Suprema Corte di Cassazione
sezione III
sentenza 17 ottobre 2013, n. 42625
Ritenuto in fatto
Il Tribunale di Santa Maria Capua Vetere, con sentenza del 15/7/2011, dichiarava V..P. colpevole di violenza sessuale nei confronti delle proprie figlie, delle quali due minorenni; di maltrattamenti nei confronti di una di esse (Ve. , infradecenne), che costringeva, peraltro, a commettere reati contro il patrimonio; F..P. per maltrattamenti nei confronti della sorella Ve. e di concorso, con F..O. , anch’egli riconosciuto responsabile, nel reato di violenza sessuale in danno della predetta Ve. ; A..P. dei reati di cui agli artt. 81 cpv, 609 bis, 609 ter, co. 1, n. 5, e co. 2 cod.pen., in danno delle nipoti F. , M. e Ve. , e di cui all’art. 600 bis, co. 2 cod.pen., perché pagava somme di denaro in cambio dei predetti rapporti sessuali, versandole ai genitori delle predette nipoti; tutti gli imputati venivano condannati alle pene ritenute di giustizia.

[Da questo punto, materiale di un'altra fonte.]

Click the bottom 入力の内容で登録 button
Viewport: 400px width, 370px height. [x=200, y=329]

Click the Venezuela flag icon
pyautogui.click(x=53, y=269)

La Corte di Appello di Napoli, chiamata a pronunciarsi sugli appelli interposti nell’interesse dei prevenuti, con sentenza del 6/12/2012, in parziale riforma del decisum di prime cure, ha ridotto ad ognuno di essi le pene rispettivamente inflitte, confermando il giudizio di responsabilità, per i reati contestati, a carico di tutti i prevenuti.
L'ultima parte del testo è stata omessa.